Rhetoric can easily outstrip reality of experience when it comes to Church life.  Perhaps that is nowhere more self-evident than when we speak of the Church as ‘family’.  Think of the way that families celebrate Christmas.  It is one of the most profound Christian festivals of the Church year, and yet for many Christians it is also the most lonely.  And this while other Christians prioritise celebrating Christmas ‘as a family’.  Making the boundaries of family life ‘porous’, especially at such key moments, might be one of the most difficult things we have to learn as Christians.  The old saying that ‘blood is thicker than water’ isn’t true if the water involved in the water of baptism.  I love the way the relationship of the early Church is described: Peter and John went back to their own people (Acts.4:23).  That is quite powerful.

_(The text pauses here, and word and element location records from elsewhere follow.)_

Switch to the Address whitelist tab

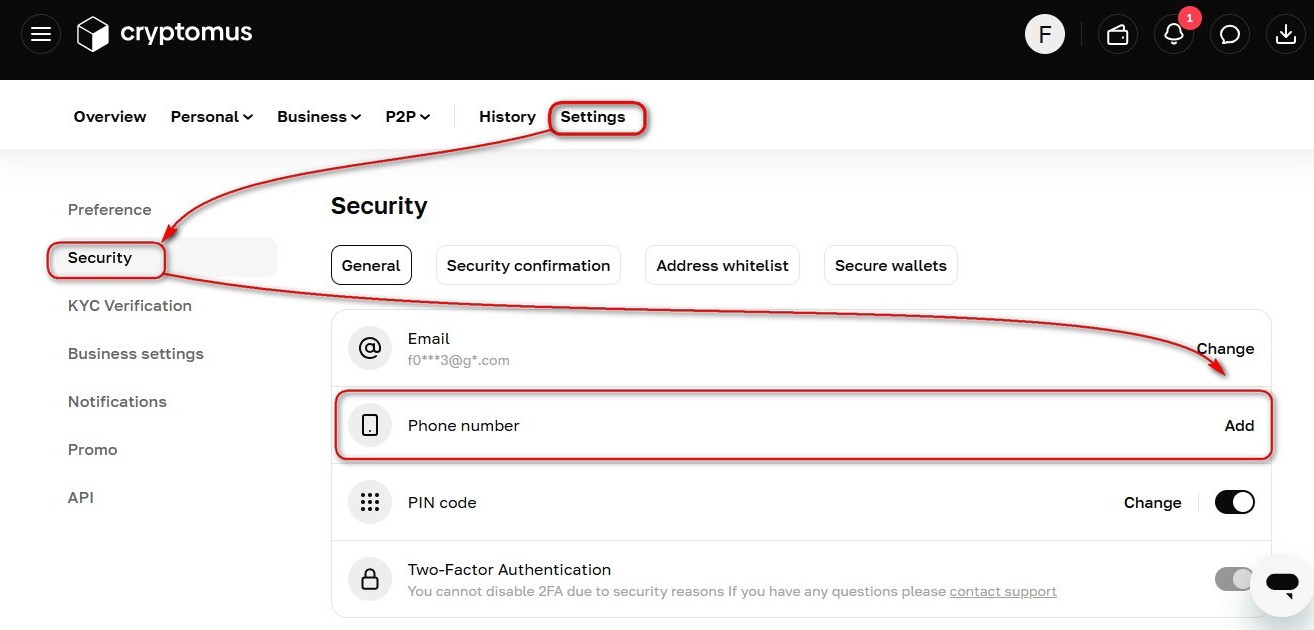pos(722,265)
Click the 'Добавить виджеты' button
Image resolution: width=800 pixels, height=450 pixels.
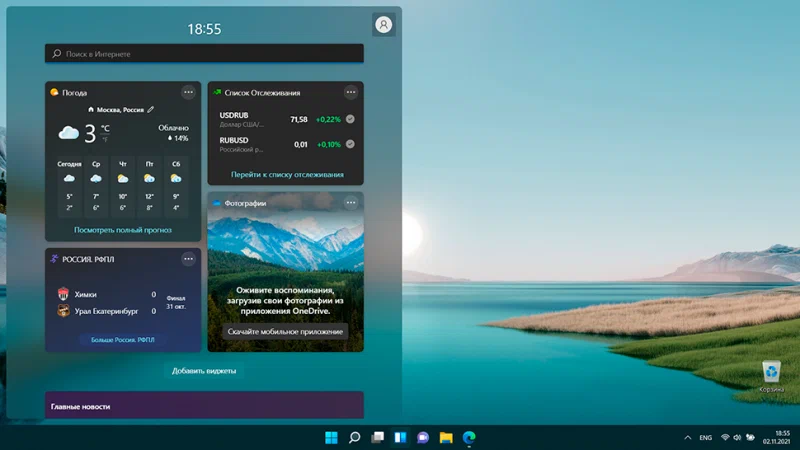tap(204, 371)
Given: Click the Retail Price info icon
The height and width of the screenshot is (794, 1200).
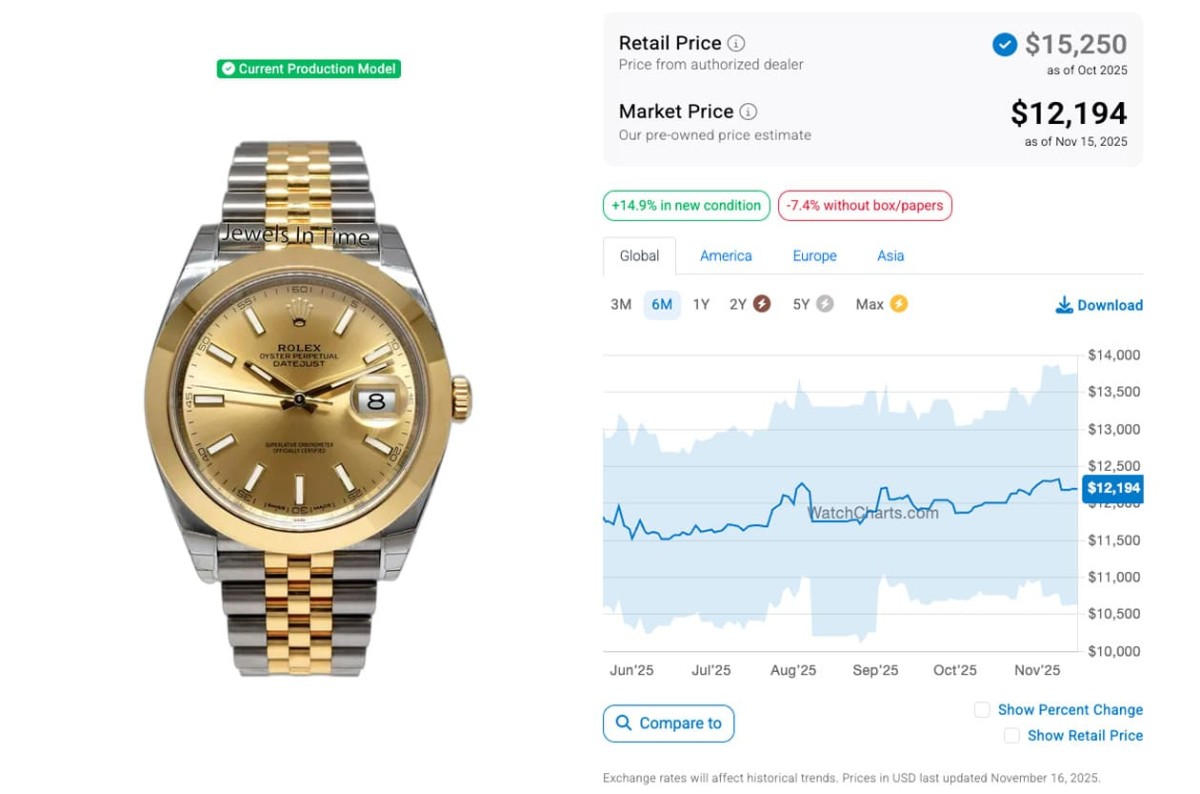Looking at the screenshot, I should pyautogui.click(x=736, y=43).
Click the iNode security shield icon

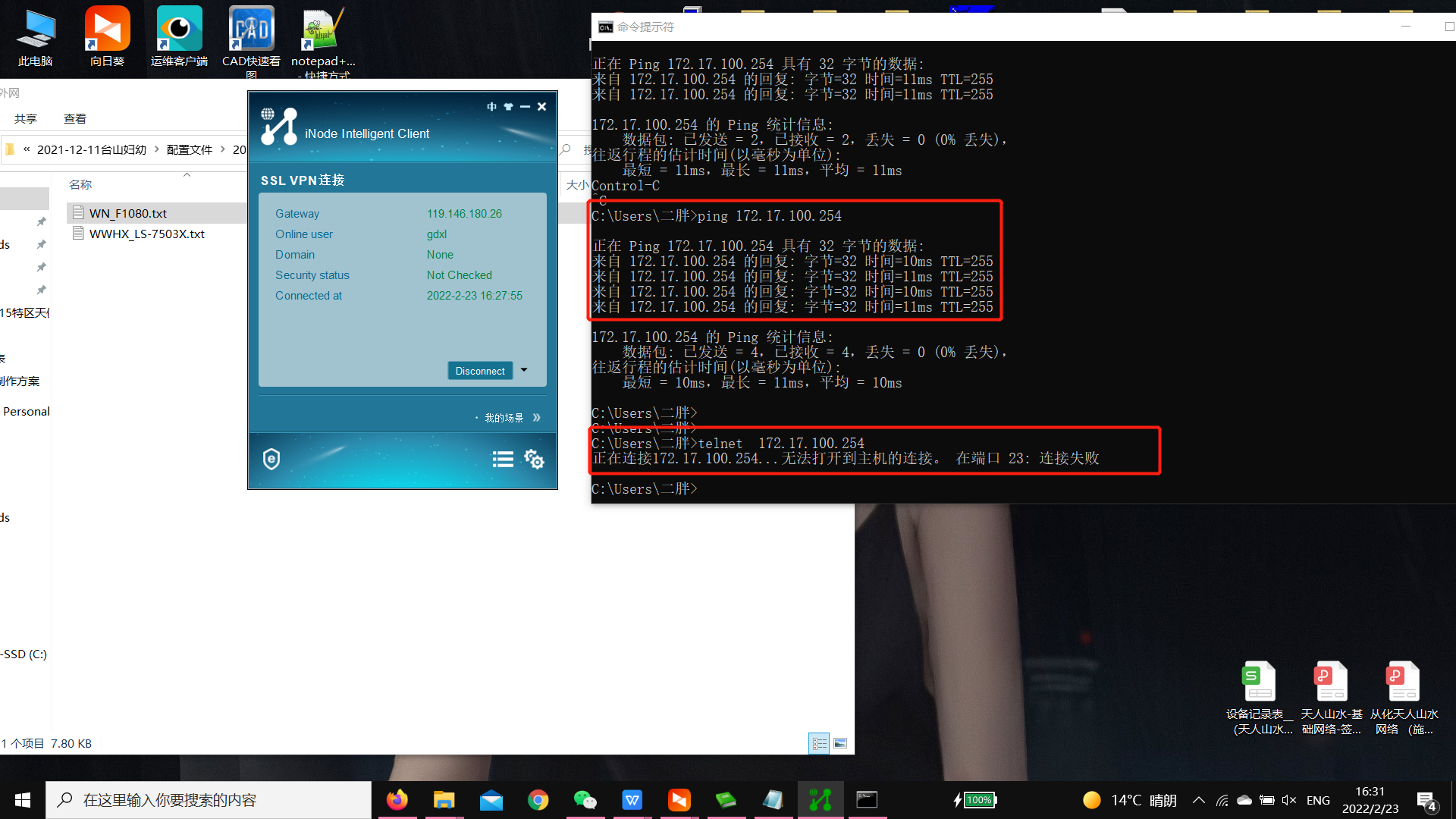pyautogui.click(x=271, y=459)
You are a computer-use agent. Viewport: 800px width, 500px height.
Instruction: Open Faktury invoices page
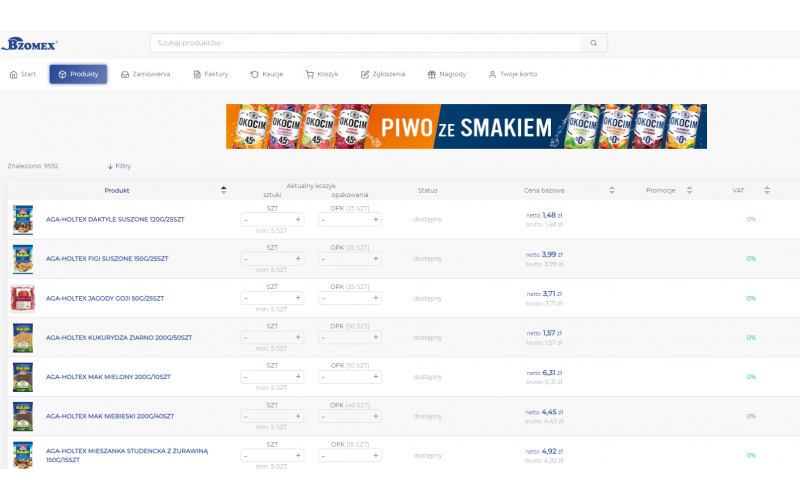click(211, 74)
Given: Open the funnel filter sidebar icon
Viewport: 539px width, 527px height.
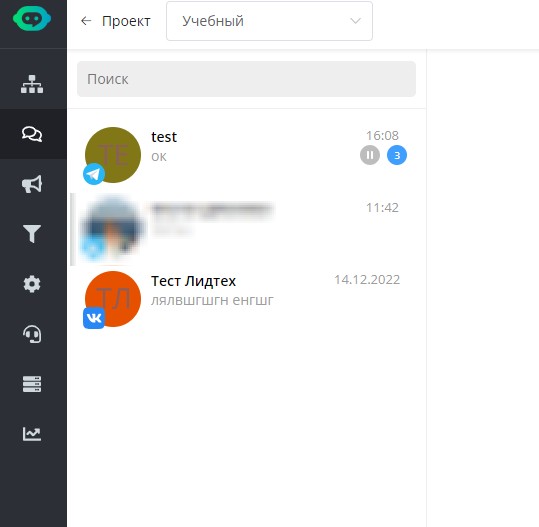Looking at the screenshot, I should click(x=32, y=234).
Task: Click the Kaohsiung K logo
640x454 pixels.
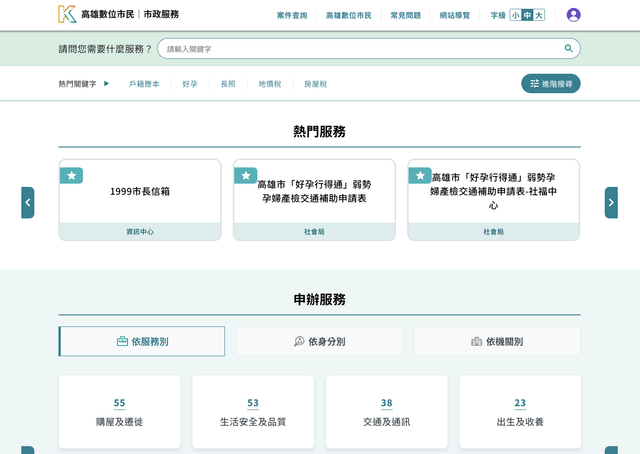Action: 67,14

It is too easy to think only of the sacrifice such a change in mentality might incur.  Of course, to be part of a Church that operates as a family will be costly, but don’t lose sight of the blessings and benefits of putting our families so consciously in the context of Church family (and putting Church family in the context of our own families).  When families are siloed, everyone suffers.  Such sharing of life brings structures of support and encouragement, challenges sinful patterns of life in all concerned, fosters unity and fellowship, heals fractured backgrounds, gives a place to the lonely, the widowed, the deserted, the broken (Ps.68:6).  Sharing life (not hosting!) gives you a way to contribute, to serve, to support – from both sides of the equation.  God means for us to be adopted into this family, with all the vulnerability that entails.  Holding ourselves apart is to refuse His vision for community that reflects the life of the Trinity.